[Collected data entries]
###

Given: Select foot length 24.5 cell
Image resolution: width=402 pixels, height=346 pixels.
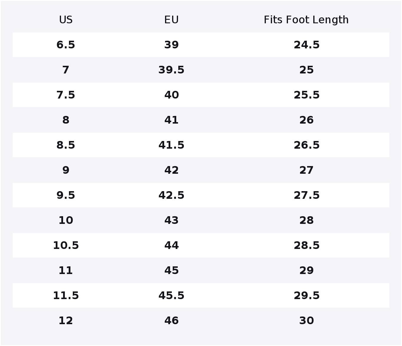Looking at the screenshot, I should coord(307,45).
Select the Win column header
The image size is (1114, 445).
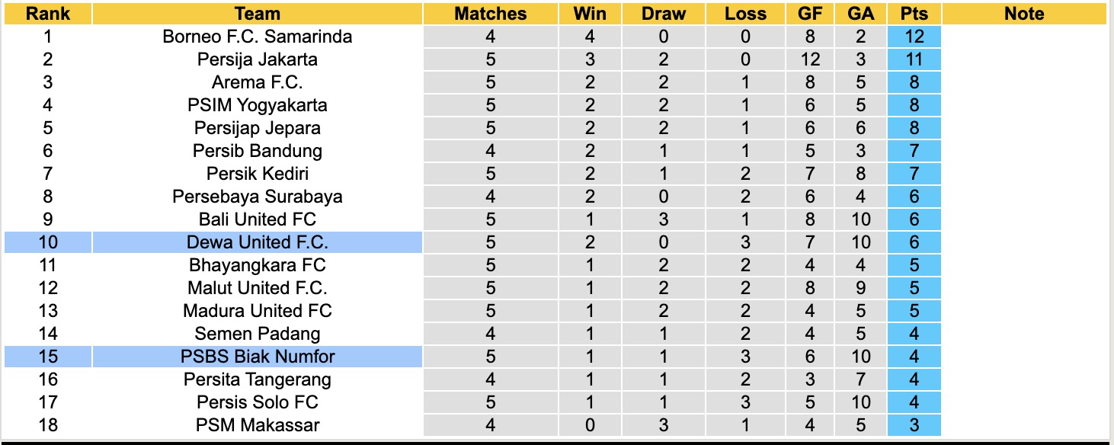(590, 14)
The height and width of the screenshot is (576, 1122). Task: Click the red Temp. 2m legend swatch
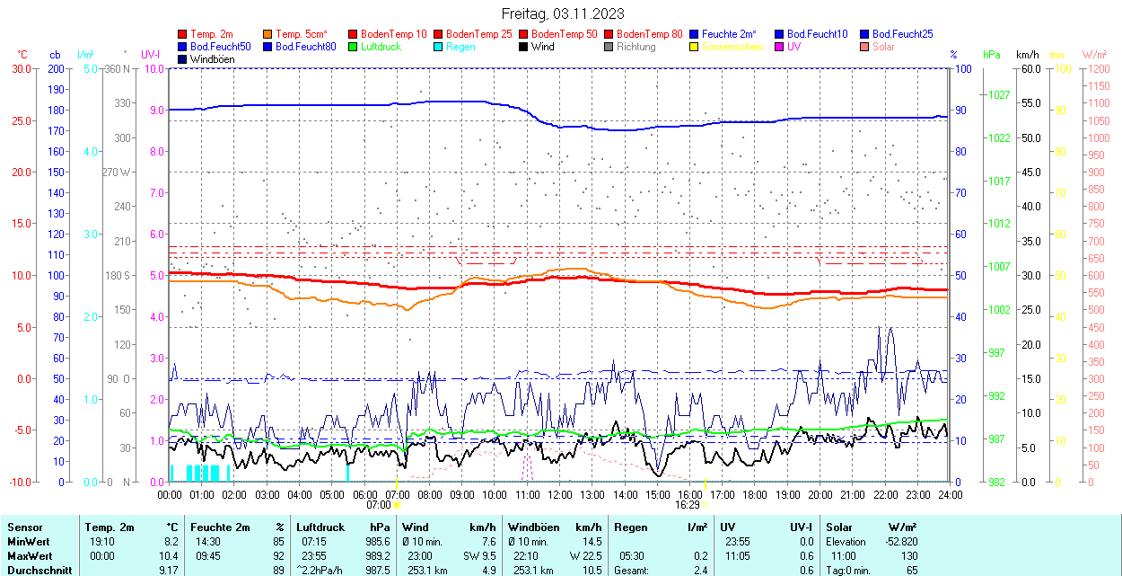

###

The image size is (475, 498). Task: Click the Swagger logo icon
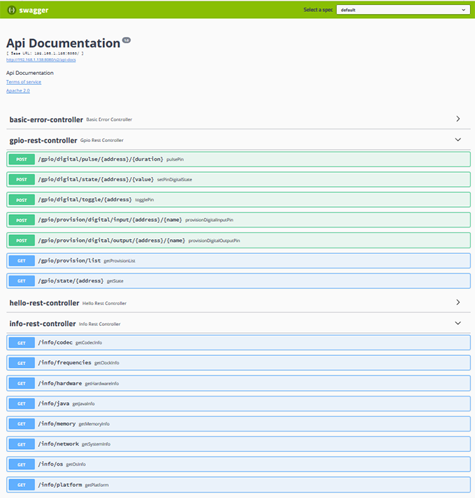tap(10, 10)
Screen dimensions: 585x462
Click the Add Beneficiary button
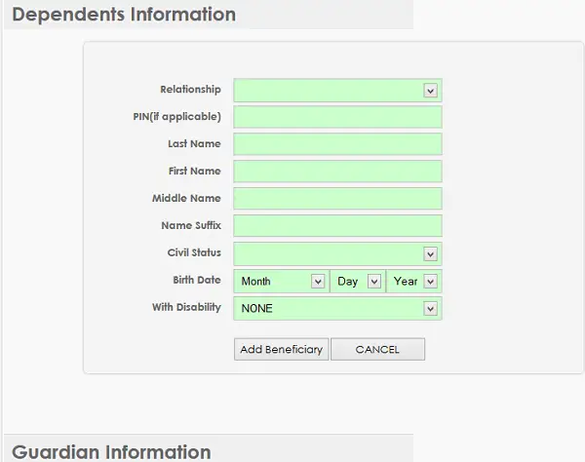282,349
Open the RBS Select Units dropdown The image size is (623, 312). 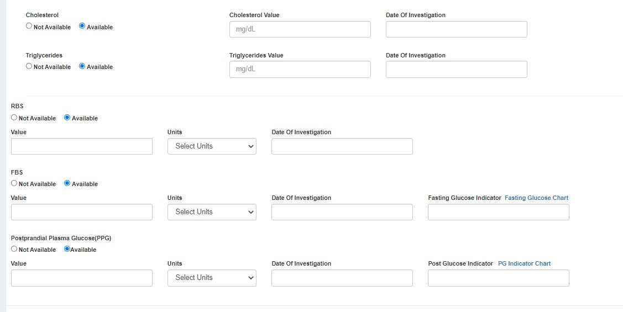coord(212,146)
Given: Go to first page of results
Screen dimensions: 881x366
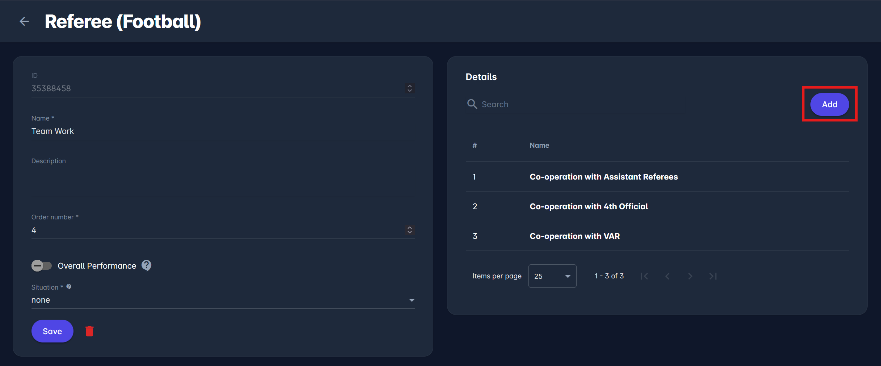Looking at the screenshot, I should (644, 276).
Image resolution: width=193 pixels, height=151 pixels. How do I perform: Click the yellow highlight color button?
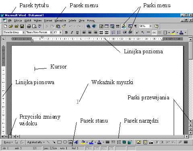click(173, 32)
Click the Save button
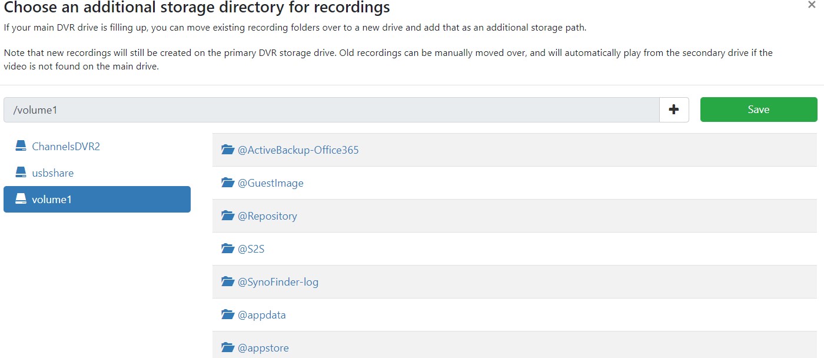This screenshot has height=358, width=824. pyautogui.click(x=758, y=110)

###

_AIM OF THE TASK_. Would you please reproduce the entries above, starting at the line with "Given: Select foot length 24.5 cell" and stopping after the line with "The height and"? Omit any pictures.

_SOLUTION BELOW_.
Given: Select foot length 24.5 cell
Image resolution: width=402 pixels, height=346 pixels.
Looking at the screenshot, I should coord(307,45).
Select the Win column header
The image size is (1114, 445).
(590, 14)
The height and width of the screenshot is (576, 1122). Task: Click the red Temp. 2m legend swatch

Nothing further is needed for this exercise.